The studio players of 60s soul are now celebrated names to the student of pop and R&B. Motown had the Funk Brothers; on the West Coast these were the Wrecking Crew years. In Memphis, the Stax and American teams are perhaps the most familiar. But among the most powerful, and perhaps undersung, of these backroom heroes are the doyens of 603 East Avalon Avenue in Muscle Shoals, Alabama: the unit known as the Fame Gang. It says something about the degree of respect producer-engineer Rick Hall earned over the course of the 1960s that he was able to draw not one, not two, but three separate and unique sets of musicians to become his instrumental workforce at Fame.
The group best known as the Fame Gang – the 1969-era band that principally recorded under that name – were the set of players under Rick Hall’s employ that were actually together the shortest time. The earlier groupings had done his bidding in exemplary fashion for almost eight years, but his didactic ways saw them both quit. With the Fame Gang Mk3, Hall accumulated probably the most accommodating set of musicians he could have hoped for. Not only did he now have a permanent brass section, but they were Nashville-trained, jazz-schooled and, significantly, three-quarters black.

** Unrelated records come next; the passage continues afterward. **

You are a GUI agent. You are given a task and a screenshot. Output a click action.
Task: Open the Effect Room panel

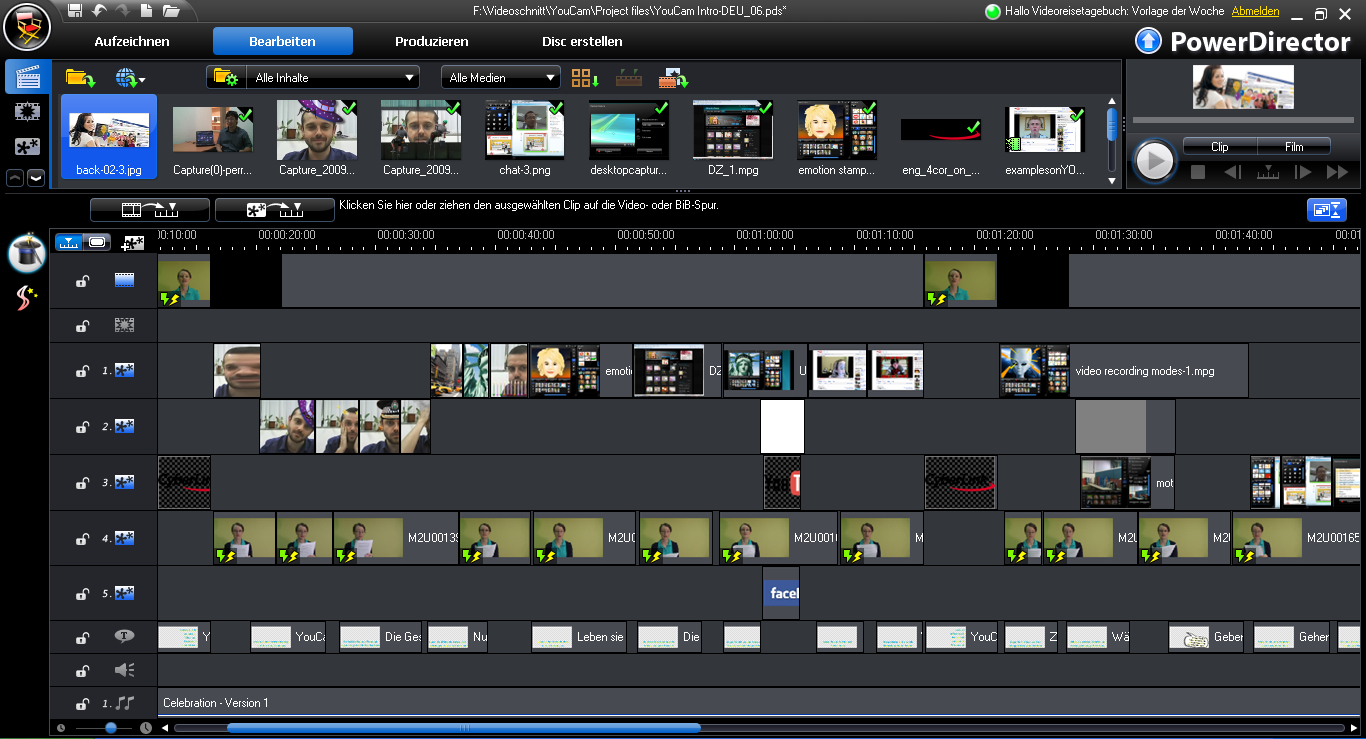(x=27, y=111)
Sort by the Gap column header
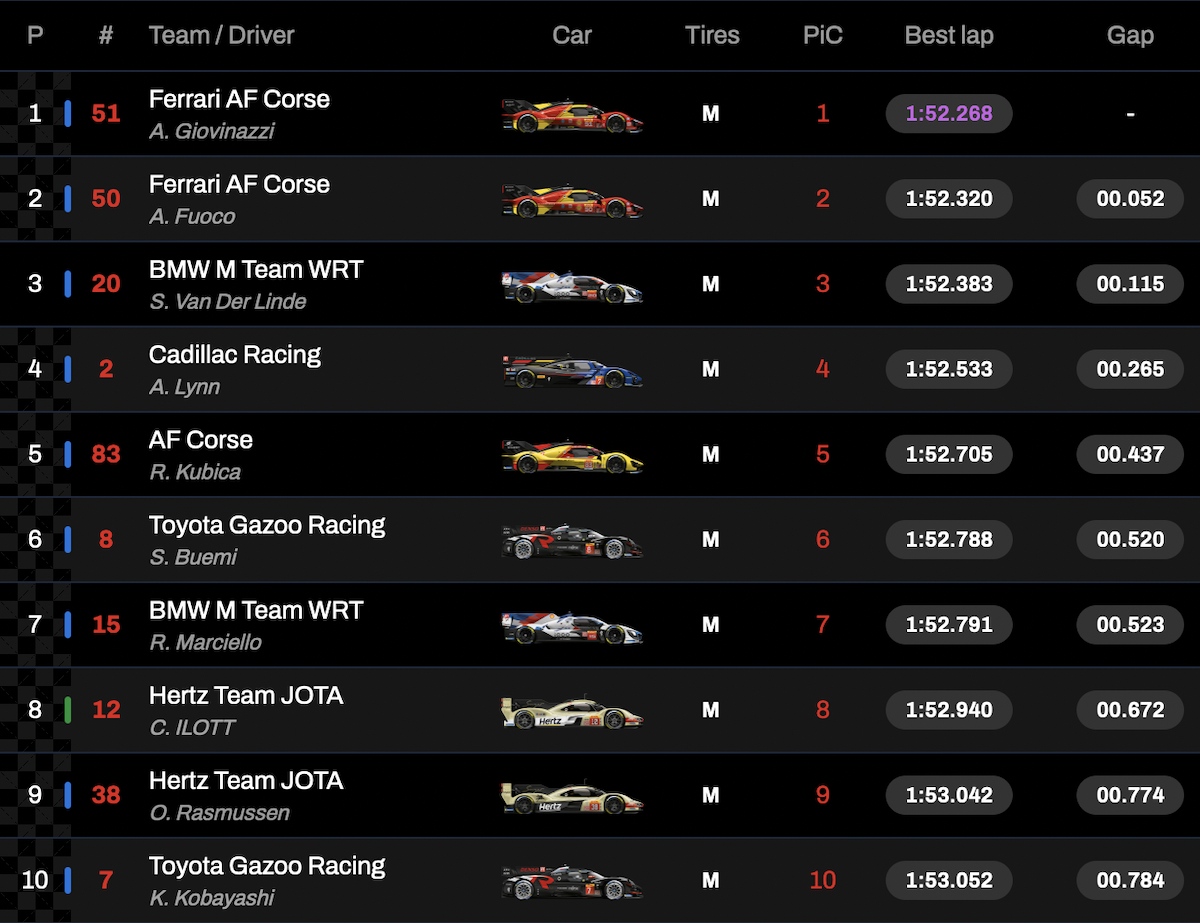The height and width of the screenshot is (923, 1200). click(1130, 35)
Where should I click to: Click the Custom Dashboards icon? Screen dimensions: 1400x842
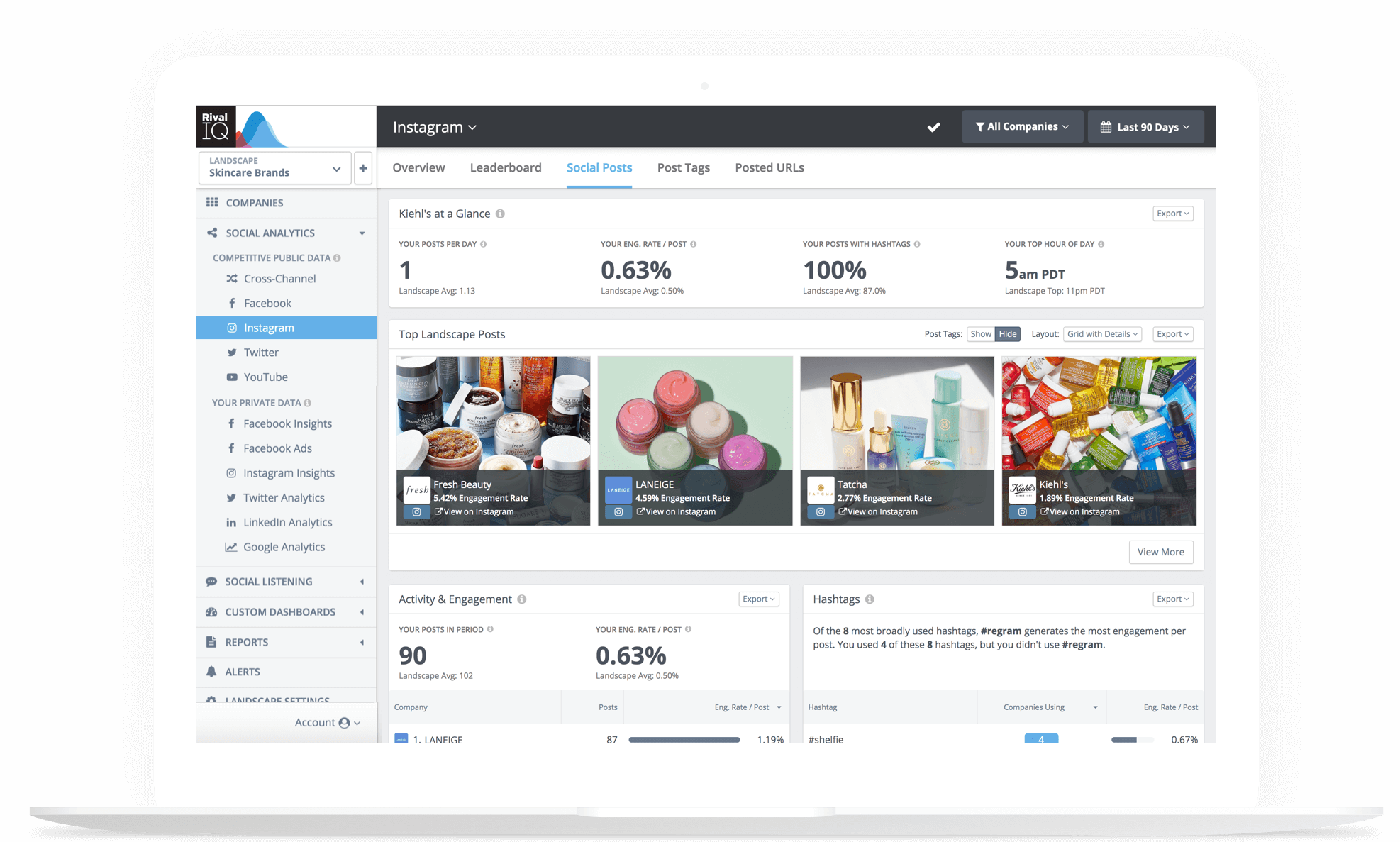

Drummer Freeman Brown had the fatback beat down; in-the-pocket bassist Jesse Boyce could equally deliver precision counterpoint. Clayton Ivey brought a seasoned yet open-minded approach to the keyboards; Junior Lowe kept it soulful on guitar. Last but not least, there was producer Mickey Buckins, sprinkling ear candy on the results of the combo’s inspired instrumental improvisations, mostly started during warm-ups or at the tail-ends of sessions when the featured vocalist had split.
These jams frequently punch all the right buttons: JBs-style horn charts or Meters-like syncopation, delivered with the catchiness of the MGs and the fluidity of the American Studios crew or the Dixie Flyers. But given how much funkier they were than their forerunners, Hall preferred to utilise their talents on white pop acts. The grooves on a pair of Fame singles, ‘Grits And Gravy’ and ‘Turn My Chicken Loose’, are red hot, but an album of tepid covers issued at the time belied the simpatico this special unit had. The fantastic outtakes left in the can, as heard for the first time on this carefully curated collection, gives us the opportunity to revel in the true sound of the Fame Gang.